### Work to complete
Below are the records; extract from them the line containing "Task: Open the green" to the line containing "Given: Select step 6 number icon", both lines included, exactly and with no pictures.

■ ■ ■ ■ ■

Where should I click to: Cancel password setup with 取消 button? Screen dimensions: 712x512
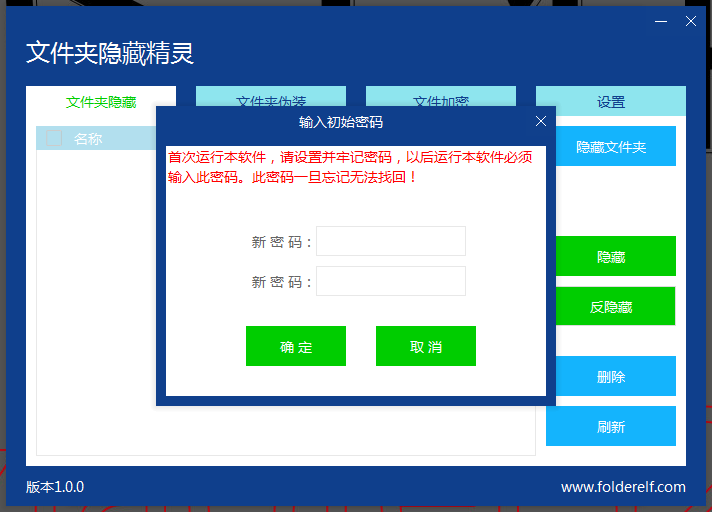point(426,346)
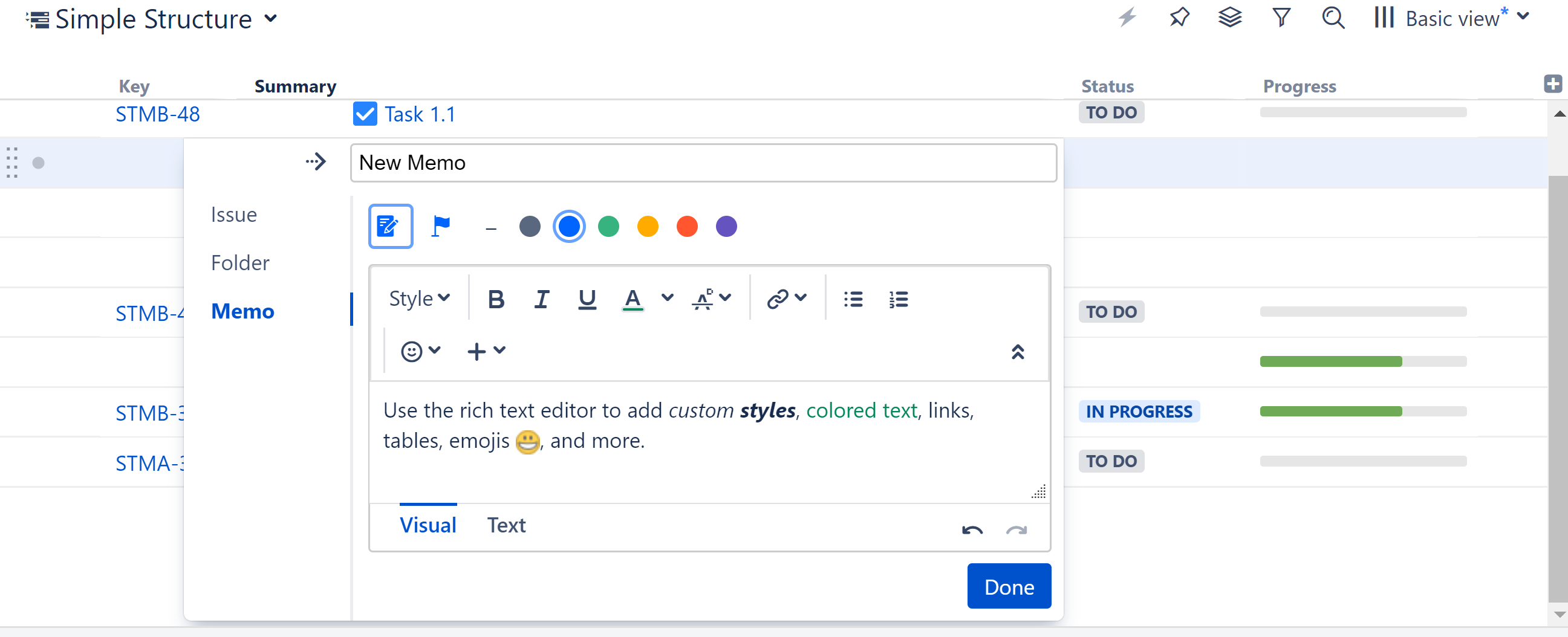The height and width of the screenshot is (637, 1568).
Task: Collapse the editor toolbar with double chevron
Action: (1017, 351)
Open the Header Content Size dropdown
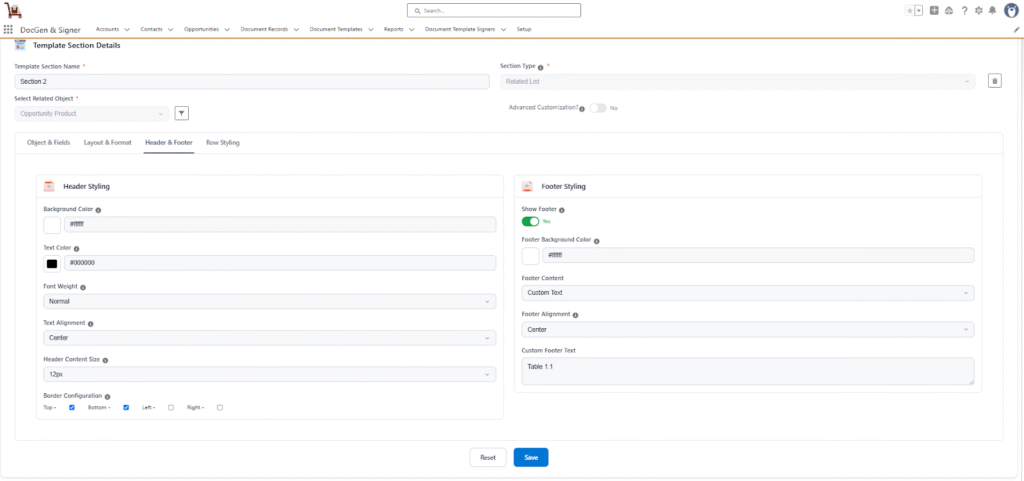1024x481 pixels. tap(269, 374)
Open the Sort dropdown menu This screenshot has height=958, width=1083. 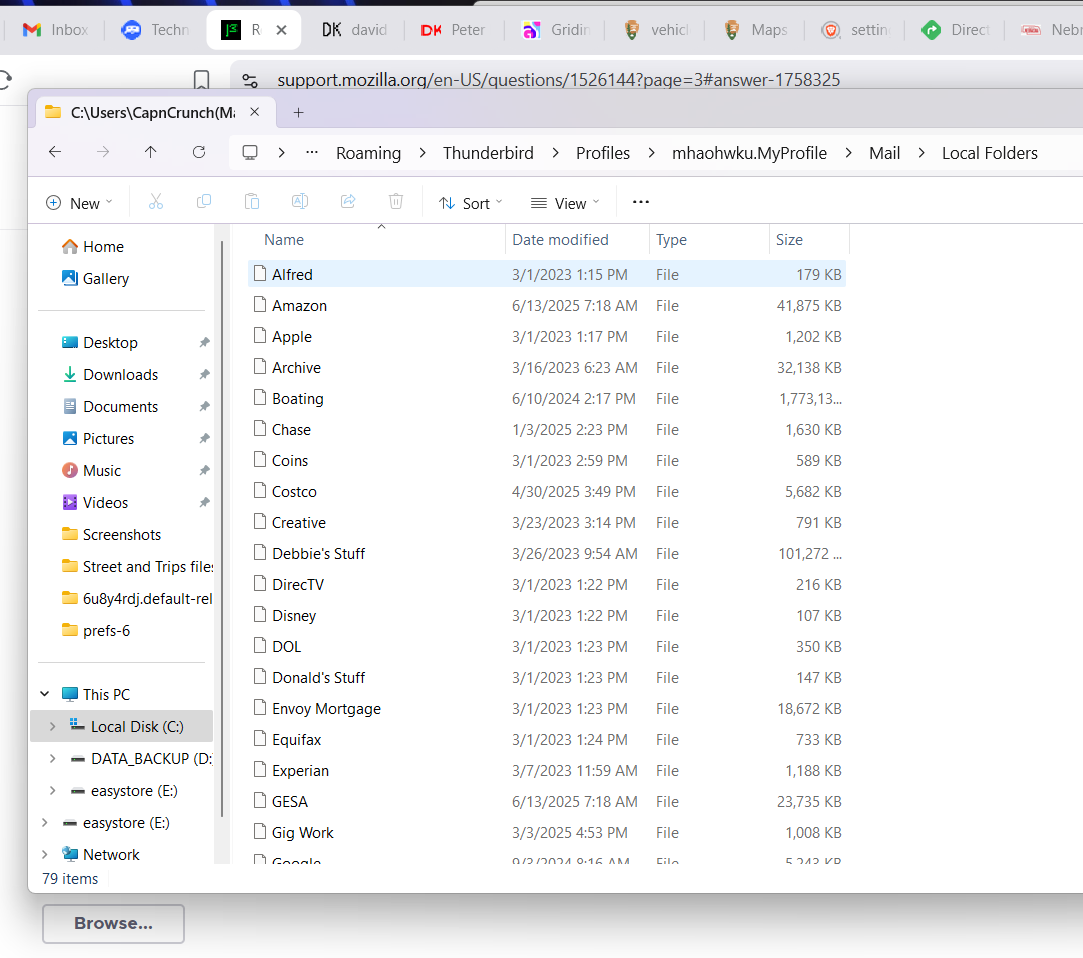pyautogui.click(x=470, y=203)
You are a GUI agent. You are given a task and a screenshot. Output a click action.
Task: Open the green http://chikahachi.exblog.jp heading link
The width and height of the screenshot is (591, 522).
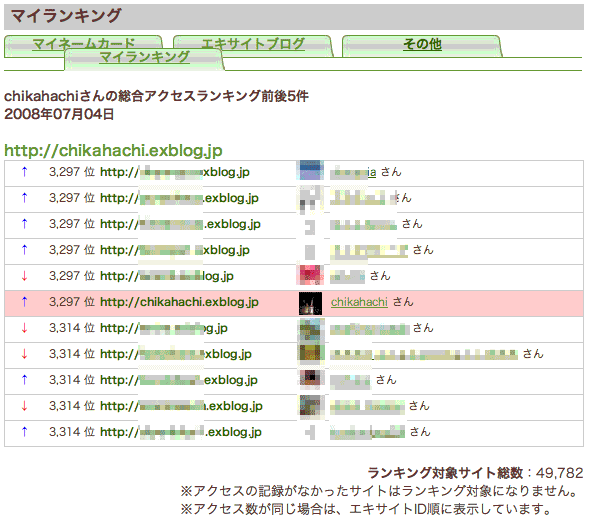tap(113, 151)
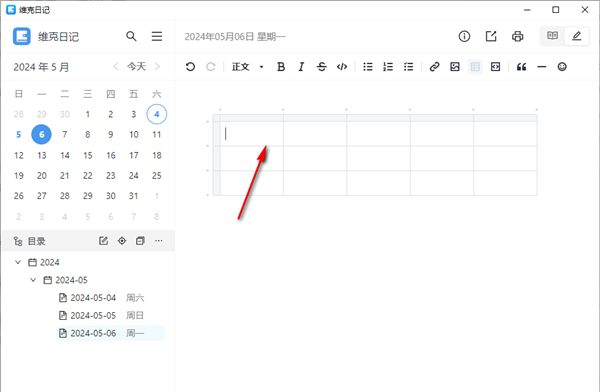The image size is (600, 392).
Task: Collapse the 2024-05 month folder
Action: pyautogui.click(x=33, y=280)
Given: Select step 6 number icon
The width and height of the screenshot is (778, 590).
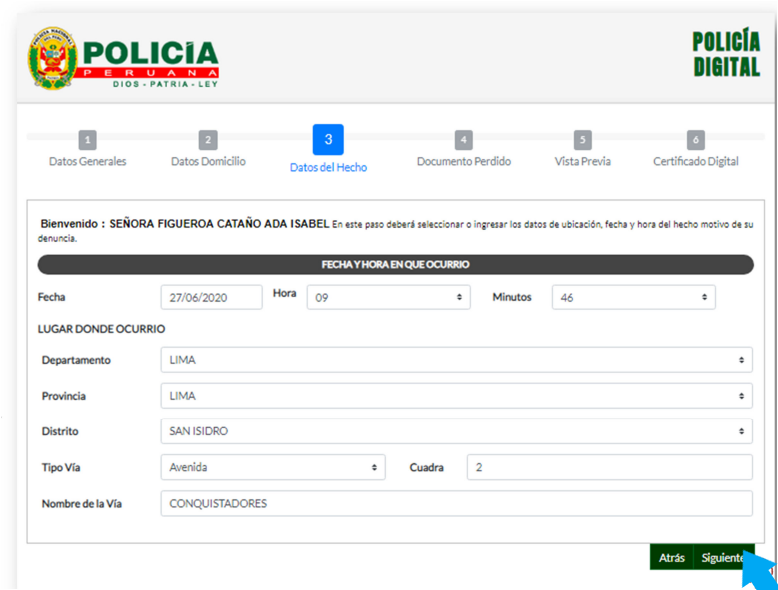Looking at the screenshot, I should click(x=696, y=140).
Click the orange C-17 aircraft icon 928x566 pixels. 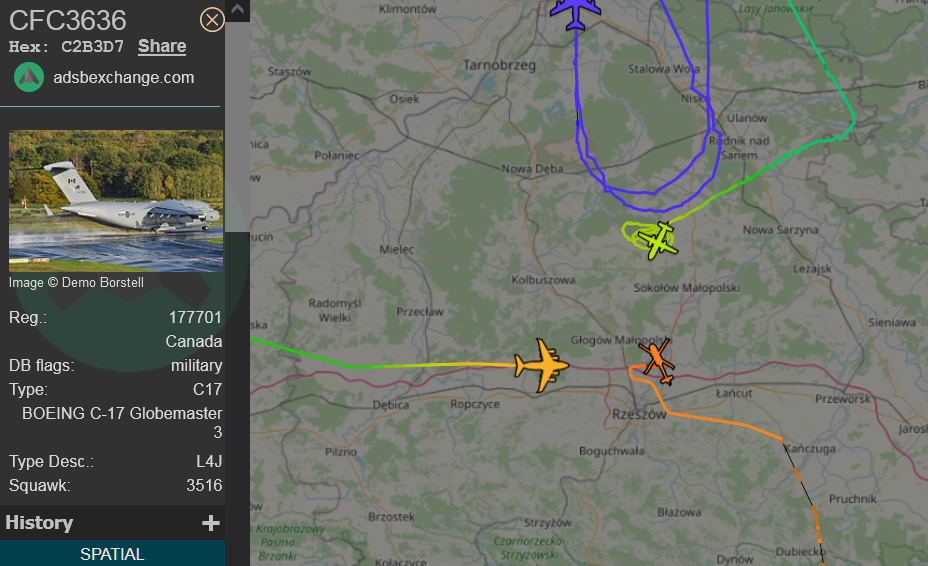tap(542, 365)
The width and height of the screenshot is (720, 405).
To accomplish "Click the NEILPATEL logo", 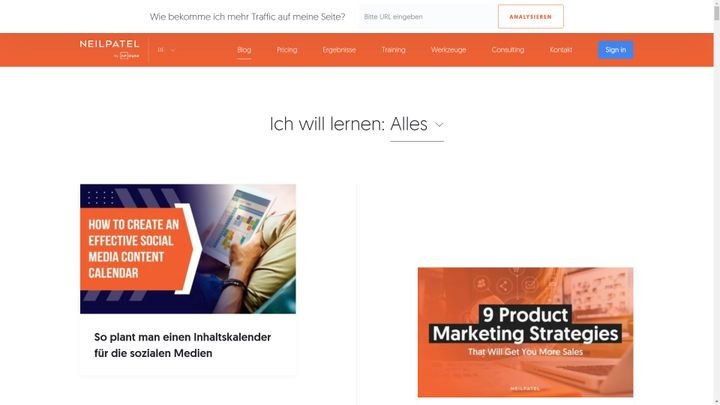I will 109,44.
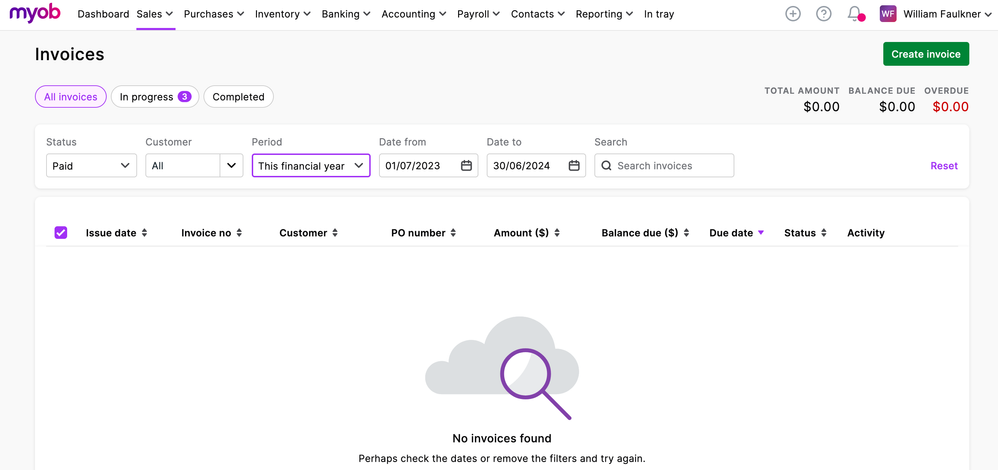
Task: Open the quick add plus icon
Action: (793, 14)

■ ■ ■ ■ ■

### Written answer
Task: Open the green http://chikahachi.exblog.jp heading link
The width and height of the screenshot is (591, 522).
tap(113, 151)
The image size is (600, 392).
Task: Collapse the 2024-05 month folder
Action: pyautogui.click(x=33, y=280)
Given: Select step 6 number icon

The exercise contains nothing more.